Heroin addiction is a growing problem in America. As more and more people become addicted to prescription opioids, they are seeking heroin after their doctor discontinues their supply. The problem is growing past the inner city, where heroin addiction was once contained, to the suburbs, where chain drugstores deliver entry-level opioids from strip malls on four-lane roads.

Heroin is a deadly drug that can take a life in a matter of minutes, if not seconds. Due to the unregulated nature of the substance, the potency is often unknown. Sometimes whole batches can be tainted. For instance, the heroin in Ohio was once laced with the prescription drug Fentanyl, which resulted in an extraordinarily powerful high for some, but instant overdose death for many others. For these reasons, it is important to address addiction immediately. Treatment often includes these stages:

  • Detox
  • Inpatient
  • Outpatient


Every heroin addict must detox from the drug – there is no such thing as casually stopping and starting. Heroin has a very strong hold on its victims and keeps many strung out for years, even decades, if they are lucky enough to survive. For those who choose to recover from the addiction, the withdrawal period is extremely difficult and uncomfortable. In fact, it is so bad that it is advised to seek medical care when coming off the drug. While many have successfully undergone withdrawal alone, many more do not make it, and end up relapsing into full-blown addiction.

During withdrawal, there are many difficult and uncomfortable symptoms. Not everyone will experience the same symptoms, or experience them in the same degree. Some of the ill-effects of heroin withdrawal might include, but are not limited to:

  • Sweating
  • Hallucinations
  • Intense craving
  • Depression
  • Anger
  • Anxiety
  • Diarrhea
  • Nausea
  • Fever
  • Chills
  • Insomnia

If you choose to undergo withdrawal at home, please proceed with caution. You may want to have a doctor’s number handy, or arrange to have a friend or family member on call to take you to a professional detox center if it becomes too much. However, you will want to prepare yourself for the grueling ordeal.

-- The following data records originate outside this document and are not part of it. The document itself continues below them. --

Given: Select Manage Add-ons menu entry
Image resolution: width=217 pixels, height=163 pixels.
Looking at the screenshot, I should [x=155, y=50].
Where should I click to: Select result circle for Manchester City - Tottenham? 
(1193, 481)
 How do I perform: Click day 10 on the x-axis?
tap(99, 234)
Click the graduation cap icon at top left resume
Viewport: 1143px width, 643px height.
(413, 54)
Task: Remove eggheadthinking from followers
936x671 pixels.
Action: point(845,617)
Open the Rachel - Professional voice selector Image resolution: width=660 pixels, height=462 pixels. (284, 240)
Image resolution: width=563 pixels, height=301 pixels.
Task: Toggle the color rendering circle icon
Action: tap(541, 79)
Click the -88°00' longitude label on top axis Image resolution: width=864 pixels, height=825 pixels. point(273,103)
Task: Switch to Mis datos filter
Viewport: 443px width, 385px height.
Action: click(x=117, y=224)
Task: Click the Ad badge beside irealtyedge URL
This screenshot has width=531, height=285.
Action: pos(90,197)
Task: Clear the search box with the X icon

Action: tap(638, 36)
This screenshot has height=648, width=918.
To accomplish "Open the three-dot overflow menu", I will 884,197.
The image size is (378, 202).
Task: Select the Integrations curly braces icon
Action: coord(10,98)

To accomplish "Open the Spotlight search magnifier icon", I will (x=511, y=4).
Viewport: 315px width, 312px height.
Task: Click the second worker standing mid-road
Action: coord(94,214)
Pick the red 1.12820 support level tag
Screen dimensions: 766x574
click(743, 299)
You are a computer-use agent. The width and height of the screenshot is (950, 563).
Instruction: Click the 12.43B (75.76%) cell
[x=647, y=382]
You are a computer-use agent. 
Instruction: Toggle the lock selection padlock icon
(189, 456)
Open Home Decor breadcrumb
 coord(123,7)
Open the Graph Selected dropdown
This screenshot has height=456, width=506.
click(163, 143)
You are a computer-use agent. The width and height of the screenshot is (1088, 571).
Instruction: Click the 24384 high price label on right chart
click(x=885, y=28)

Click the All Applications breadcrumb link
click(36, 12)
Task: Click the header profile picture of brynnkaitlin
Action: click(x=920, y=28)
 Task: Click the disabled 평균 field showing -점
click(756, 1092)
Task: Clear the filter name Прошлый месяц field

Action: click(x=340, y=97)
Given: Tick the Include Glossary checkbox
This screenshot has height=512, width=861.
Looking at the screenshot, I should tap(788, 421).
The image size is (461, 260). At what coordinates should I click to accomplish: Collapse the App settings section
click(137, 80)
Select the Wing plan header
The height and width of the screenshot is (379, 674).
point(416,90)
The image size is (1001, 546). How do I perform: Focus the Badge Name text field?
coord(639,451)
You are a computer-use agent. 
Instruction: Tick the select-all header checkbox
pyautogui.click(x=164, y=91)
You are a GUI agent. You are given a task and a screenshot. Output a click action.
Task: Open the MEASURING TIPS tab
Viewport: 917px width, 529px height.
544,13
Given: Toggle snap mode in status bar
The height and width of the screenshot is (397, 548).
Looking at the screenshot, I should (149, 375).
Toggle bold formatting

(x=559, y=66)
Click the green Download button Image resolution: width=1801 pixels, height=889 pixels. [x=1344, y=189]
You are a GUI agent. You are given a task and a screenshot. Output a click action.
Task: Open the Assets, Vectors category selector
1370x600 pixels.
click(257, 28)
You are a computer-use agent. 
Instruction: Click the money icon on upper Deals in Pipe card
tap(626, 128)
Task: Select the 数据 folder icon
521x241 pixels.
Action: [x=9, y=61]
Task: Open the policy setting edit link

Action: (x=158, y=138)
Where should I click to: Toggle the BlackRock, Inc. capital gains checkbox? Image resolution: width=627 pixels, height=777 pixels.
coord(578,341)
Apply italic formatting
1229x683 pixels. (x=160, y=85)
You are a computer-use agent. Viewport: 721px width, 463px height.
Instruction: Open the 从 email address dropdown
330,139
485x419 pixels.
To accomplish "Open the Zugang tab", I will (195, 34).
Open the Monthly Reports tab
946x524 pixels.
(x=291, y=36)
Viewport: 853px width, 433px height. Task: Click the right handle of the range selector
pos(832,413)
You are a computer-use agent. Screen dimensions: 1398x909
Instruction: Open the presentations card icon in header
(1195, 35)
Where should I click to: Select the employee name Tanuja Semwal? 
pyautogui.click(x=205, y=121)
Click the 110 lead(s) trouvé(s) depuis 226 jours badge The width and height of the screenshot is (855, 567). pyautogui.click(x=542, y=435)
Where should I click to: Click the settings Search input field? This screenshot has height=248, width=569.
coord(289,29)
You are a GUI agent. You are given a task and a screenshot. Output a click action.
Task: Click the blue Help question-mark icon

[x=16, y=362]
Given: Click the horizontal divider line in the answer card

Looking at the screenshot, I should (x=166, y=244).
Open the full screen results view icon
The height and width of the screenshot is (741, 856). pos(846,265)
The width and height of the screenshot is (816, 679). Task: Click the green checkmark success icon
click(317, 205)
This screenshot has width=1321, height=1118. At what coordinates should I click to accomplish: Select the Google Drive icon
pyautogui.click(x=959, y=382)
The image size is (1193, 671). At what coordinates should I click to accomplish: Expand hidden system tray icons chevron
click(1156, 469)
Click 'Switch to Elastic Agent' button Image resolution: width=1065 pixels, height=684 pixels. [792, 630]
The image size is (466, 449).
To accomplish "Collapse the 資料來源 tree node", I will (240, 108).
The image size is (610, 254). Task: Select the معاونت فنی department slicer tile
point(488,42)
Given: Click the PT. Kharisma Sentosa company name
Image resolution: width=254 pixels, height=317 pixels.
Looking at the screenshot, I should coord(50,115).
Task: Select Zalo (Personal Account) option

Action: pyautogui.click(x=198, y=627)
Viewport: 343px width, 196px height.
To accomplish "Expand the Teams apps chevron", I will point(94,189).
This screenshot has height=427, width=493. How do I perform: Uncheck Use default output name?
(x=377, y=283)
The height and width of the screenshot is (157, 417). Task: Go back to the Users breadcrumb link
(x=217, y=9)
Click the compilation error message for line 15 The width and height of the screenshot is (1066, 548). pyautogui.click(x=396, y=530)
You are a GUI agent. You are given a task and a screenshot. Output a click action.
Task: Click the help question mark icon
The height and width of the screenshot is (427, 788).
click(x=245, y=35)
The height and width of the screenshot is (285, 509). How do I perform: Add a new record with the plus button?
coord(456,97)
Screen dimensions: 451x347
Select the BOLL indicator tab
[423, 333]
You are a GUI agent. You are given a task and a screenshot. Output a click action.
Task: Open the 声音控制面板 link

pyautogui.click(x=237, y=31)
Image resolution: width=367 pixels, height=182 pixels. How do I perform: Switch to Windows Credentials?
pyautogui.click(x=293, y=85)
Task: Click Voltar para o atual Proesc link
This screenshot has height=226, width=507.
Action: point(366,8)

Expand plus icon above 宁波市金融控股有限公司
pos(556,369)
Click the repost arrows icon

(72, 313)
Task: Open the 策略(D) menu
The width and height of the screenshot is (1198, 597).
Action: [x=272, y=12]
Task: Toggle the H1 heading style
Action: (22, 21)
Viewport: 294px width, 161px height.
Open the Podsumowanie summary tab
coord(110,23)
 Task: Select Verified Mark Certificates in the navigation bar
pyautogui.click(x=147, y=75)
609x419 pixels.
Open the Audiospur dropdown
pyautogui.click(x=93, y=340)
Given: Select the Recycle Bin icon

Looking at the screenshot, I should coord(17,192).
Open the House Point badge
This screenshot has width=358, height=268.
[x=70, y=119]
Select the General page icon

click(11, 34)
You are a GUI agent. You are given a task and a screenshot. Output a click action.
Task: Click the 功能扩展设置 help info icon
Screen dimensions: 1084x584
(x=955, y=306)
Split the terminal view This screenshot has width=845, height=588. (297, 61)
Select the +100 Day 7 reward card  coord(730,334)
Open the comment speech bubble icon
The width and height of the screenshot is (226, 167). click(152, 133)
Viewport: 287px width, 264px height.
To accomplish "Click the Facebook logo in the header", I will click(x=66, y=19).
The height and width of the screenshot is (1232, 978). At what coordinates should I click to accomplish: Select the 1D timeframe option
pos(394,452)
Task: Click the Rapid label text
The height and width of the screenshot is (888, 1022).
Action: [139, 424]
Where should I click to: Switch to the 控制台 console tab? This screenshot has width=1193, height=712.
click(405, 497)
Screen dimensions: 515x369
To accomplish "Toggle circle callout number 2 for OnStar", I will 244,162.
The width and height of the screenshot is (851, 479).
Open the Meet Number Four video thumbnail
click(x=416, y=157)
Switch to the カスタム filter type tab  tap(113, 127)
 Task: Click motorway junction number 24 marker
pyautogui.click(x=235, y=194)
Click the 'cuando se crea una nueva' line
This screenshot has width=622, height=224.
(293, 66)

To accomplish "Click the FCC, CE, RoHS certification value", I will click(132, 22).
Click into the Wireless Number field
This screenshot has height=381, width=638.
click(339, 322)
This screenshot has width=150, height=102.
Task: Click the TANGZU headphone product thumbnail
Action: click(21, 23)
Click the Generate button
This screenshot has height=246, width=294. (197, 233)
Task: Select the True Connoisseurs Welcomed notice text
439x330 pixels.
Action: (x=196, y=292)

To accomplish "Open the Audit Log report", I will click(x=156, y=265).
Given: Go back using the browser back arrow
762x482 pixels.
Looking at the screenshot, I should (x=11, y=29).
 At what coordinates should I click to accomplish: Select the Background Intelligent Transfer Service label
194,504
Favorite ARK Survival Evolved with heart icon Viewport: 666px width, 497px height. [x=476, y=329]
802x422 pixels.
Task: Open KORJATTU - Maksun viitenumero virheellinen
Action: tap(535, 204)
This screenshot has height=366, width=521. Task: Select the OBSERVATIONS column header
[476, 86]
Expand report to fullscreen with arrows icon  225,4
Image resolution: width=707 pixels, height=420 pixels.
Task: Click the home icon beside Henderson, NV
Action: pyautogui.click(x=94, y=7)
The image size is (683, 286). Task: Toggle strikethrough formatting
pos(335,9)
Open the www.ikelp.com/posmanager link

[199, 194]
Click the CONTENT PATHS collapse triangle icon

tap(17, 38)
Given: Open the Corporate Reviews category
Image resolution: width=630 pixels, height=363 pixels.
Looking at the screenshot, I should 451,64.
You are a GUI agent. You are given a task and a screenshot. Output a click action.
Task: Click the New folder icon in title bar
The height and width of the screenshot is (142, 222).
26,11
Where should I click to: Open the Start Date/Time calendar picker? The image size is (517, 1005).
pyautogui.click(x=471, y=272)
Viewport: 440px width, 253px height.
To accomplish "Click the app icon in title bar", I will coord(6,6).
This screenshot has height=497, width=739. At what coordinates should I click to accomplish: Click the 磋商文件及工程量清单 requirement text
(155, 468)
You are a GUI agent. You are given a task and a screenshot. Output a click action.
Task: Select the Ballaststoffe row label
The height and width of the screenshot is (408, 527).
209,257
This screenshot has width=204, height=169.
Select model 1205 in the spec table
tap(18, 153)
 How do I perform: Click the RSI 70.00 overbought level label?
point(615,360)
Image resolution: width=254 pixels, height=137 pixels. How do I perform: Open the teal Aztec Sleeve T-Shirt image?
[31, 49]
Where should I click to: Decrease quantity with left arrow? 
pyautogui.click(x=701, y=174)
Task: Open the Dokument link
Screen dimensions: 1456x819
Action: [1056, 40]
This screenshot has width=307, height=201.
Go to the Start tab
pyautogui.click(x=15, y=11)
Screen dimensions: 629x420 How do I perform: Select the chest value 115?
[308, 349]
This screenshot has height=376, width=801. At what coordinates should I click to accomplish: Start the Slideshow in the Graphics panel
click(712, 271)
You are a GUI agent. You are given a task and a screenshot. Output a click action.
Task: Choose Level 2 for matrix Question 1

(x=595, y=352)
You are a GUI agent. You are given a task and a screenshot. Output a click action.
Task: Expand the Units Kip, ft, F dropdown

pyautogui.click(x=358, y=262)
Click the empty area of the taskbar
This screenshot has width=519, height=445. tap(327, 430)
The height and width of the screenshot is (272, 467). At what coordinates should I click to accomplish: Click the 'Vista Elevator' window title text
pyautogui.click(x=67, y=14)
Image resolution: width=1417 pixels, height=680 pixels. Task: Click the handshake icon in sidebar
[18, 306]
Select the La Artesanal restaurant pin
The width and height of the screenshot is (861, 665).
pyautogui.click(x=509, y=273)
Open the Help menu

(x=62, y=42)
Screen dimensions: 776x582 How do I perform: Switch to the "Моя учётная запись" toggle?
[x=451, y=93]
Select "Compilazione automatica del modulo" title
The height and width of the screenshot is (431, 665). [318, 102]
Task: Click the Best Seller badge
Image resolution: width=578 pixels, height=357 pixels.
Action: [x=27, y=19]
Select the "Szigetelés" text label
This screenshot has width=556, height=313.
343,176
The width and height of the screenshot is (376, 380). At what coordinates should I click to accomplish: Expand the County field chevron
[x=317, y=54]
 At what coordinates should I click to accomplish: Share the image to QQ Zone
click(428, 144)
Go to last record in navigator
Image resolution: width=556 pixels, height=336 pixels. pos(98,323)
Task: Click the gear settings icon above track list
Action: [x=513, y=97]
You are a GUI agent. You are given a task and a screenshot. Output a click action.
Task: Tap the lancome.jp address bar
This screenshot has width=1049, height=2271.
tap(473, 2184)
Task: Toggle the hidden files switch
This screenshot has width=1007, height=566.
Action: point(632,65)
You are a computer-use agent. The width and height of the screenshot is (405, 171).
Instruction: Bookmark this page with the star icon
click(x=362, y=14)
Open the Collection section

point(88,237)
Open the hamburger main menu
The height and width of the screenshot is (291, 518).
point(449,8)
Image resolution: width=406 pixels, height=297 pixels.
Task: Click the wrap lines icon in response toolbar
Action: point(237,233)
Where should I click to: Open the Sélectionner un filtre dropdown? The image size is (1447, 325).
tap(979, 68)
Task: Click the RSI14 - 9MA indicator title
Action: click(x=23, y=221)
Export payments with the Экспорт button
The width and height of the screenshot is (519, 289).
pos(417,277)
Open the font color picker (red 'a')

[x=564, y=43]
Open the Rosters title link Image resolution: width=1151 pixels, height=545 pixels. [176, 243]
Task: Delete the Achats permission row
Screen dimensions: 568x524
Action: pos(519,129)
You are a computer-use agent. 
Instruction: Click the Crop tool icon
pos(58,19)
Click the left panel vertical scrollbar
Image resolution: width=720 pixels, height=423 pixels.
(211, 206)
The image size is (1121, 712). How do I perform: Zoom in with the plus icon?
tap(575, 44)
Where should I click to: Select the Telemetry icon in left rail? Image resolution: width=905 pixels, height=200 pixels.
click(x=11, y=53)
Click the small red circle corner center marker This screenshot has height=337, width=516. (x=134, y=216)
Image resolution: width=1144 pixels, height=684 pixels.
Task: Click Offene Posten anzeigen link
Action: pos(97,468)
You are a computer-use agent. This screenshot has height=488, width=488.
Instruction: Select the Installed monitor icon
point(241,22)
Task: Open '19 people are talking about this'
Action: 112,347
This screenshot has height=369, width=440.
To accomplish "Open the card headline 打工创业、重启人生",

First, try to taper down your dosage. This may be very difficult, as any addict has problems with impulse control, much less understanding how to limit any sort of “good thing.” If you can reduce your use, however, the final detox and withdrawal will be shorter and easier to manage. Nonetheless, when you are ready to cease all use, and are detoxing at home, consider preparing yourself with the following:

  • Several gallons of water to manage fluid loss
  • Calming herbs such as valerian
  • Multiple changes of clothes, as you may sweat through them
  • Change of sheets
  • Friend to help with food or clothing
  • Directions to a medical detox facility


Once you have detoxed from heroin, the real work really begins. Addiction is composed of more than the superficial substance abuse. It frequently has deep roots in trauma and psychological difficulties. Thus, it is important to enter an inpatient treatment facility that will give you the intensive counseling and support needed to help you fully recover from your addition.

The inpatient experience will allow you to meet other addicts, who may have abused other substances. You will be able to see how their experiences mirror your own and that you can form community with fellow addicts who share many of the same quirks of mind and spirit. As you watch them work through their recovery process, you can support, and receive their support. Inpatient rehabilitation can be your first step towards rejoining a healthy community.


After inpatient treatment, or in lieu of an inpatient experience, you might enter an outpatient program to continue your recovery with supervision and a close community. Outpatient rehabilitation can include regular counseling sessions in groups or as an individual. You can also receive regular drug testing in case you need that to satisfy a court requirement or for a professional licensure issue.

One chief advantage of outpatient care is that you can live with your family, pursue your career, and otherwise live life in the wider society. If you need, you can contact the facility to schedule a meeting or for some other sorts of support. Further, you might meet others in the same outpatient program and you can exchange phone numbers and start building a fellowship. Some outpatient facilities also work with sober living, so you can be surrounded by sober people as you recover.